Старики

Весна в том году была ранняя и тёплая, деревья обильно цвели, наполняя морской воздух волшебным ароматом вишни, абрикоса и яблонь. После короткой крымской зимы, что, то ли была, то ли не была, то ли просто заглядывала на полуостров и грозила норд-остовским кулаком, заставляя жителей кутаться и одеваться потеплее. Поэтому зимние тёплые вещи сбрасывали быстро и рано, едва только солнце начинало припекать, набирая к лету силу полуденной жары.
Из окна кухни было видно кусочек моря между домами, а ещё местную библиотеку. Именно на скамеечку перед ней приходил, слегка шаркая, согбенный старик, осторожно садился, как бы опасаясь, что лавочка под ним рухнет и замирал, иногда что-то проговаривая полубеззубым ртом.
Моя юность испытывала невольное уважение к таким годам, в то время я и подумать не могла, что можно так долго жить, мне казалось, что жизнь заканчивается где-то за пятьдесят, а уж возраст восьмидесяти лет казался просто немыслимым, на фоне моих, восемнадцати.
Через какое-то время к библиотеке подходила бабка, именно так, для старухи она была ещё активной и бодрой, в беленьком платочке, бросающемся в глаза на фоне серых домов, асфальта и стволов деревьев, она сама была как эти цветущие деревья, уже старые, но молодые своей внутренней энергией жизни,  напоминающей о себе маленькими цветущими всплесками.
Старики обнимались, садились рядышком и, наверно говорили, вспоминая молодость и прошедшие годы или молчали.
Эта пара так заинтересовала меня, что я провела маленькое расследование, выясняя откуда они взялись в нашем городке и почему встречаются так, на скамейке.

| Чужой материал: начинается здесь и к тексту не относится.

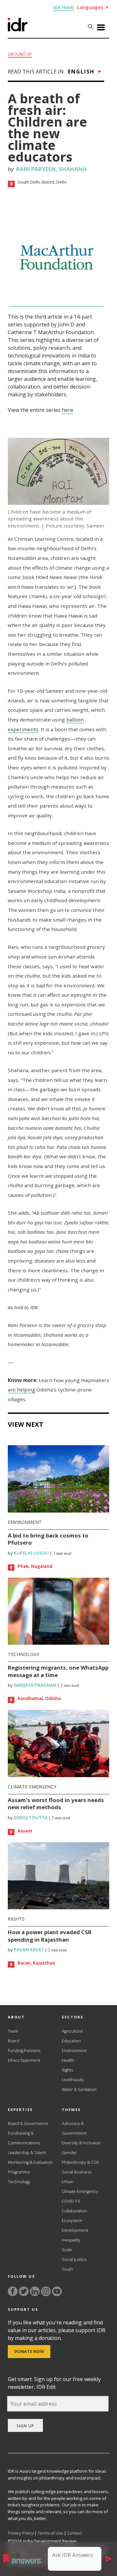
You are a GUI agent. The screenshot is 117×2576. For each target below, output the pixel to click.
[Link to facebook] (13, 2291)
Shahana (73, 169)
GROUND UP (20, 54)
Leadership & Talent (27, 2152)
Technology (23, 1654)
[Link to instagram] (46, 2291)
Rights (16, 1919)
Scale (67, 2250)
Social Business (76, 2172)
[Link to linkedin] (35, 2291)
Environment (25, 1522)
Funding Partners (24, 2050)
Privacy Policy (20, 2533)
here (67, 410)
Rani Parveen (36, 169)
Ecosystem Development (75, 2225)
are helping (21, 1389)
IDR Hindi (63, 7)
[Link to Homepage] (17, 29)
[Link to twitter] (24, 2291)
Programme (19, 2172)
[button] (24, 2559)
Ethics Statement (24, 2060)
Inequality (71, 2240)
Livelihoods (73, 2079)
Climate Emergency (32, 1787)
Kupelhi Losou (31, 1553)
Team (13, 2031)
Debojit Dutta (30, 1818)
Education (71, 2041)
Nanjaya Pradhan (34, 1685)
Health (68, 2060)
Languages (93, 7)
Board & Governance (28, 2123)
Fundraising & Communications (24, 2138)
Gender (69, 2152)
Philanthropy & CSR (80, 2162)
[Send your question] (108, 2559)
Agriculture (72, 2031)
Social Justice (74, 2259)
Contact (74, 2533)
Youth (67, 2269)
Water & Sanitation (79, 2089)
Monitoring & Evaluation (30, 2162)
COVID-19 (71, 2201)
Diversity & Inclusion (81, 2143)
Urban (67, 2181)
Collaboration (74, 2211)
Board (13, 2041)
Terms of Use (50, 2533)
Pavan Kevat (28, 1950)
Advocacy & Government (74, 2128)
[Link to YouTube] (57, 2291)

Они оказались мужем и женой, прожившими свою жизнь далеко отсюда, родившими и воспитавшими пятерых детей, а под старость оставшимися совсем одни в своей далекой, забытой Богом, деревне. Приезжать туда было трудно, да и, казалось бы, не зачем уезжать от близкого морского берега, мерно дышащего йодом и солью, от палящего солнца, на котором можно погреться стареющим костям. Решение было принято быстро, две сестры, проживающие в одном посёлке решили привезти родителей к себе, чтобы одним махом решить все возникшие проблемы. Привезли и ... разделили, одна сестра взяла к себе отца, а другая мать, объясняя себе и другим, что таким образом ухаживать за стариками будет легче, а уж встречаться они смогут каждый день, хоть у одной, хоть у другой.
Ни одна, ни другая не учли одного, что у каждой из них была семья, живущая по своему укладу и распорядку, мужья и дети, которые вроде и не маленькие и любившие своих дедушку и бабушку, впрочем, больше росшие  без их участия в своей  маленькой жизни.
Два человека, прожившие свою основную осознанную жизнь рядом с друг другом, оказались в одночасье разделены, пусть небольшим, но все же расстоянием,  которое вскоре сказалось.
Мать приболела, то ли давление скакнуло, то ли  другое что, но к деду, одиноко сидящему на лавочке никто не пришёл. Да и сестры, видимо, внимания не обратили, ну сидит отец, дышит морским воздухом, так ведь оно полезно.
Через неделю на скамейку к библиотеке дед не вышел, а бабка, посидев, оглядываясь на лавке, медленно побрела домой, её не радовали ни распускающаяся молодая листва, ни ласково греющее солнце. Всё здесь было чужим, и пятиэтажные каменные дома, и природа, и особенно люди, незнакомые, городские, вечно спешащие и бегущие по своим делам. Беспокойная мысль: «что с дедом?» тревожила её до самого дома, и лишь дочь удивленно пожавшая плечами: «да всё хорошо» успокоила занервничавшую бабку.
А на следующий день пошёл дождь, хороший майский ливень, насыщающий землю влагой, пробуждающей жизнь.
Потом, где-то наверху, решили насытить землю водой, видимо, перед засушливой порой, и дождь, то морося мелкими надоедливыми каплями, то обильным водопадом зарядил на целую неделю.
Дед тосковал, ни внуки, ни забота внимательной дочери его не радовали. Он не мог ни обьяснить, ни понять причину своей тоски. На подсовываемую телефонную трубку с голосом бабки смотрел с жалостью и презрением как на недостойную подделку. Ему казалось, что кто-то записал его бабку как песню и даёт ему послушать.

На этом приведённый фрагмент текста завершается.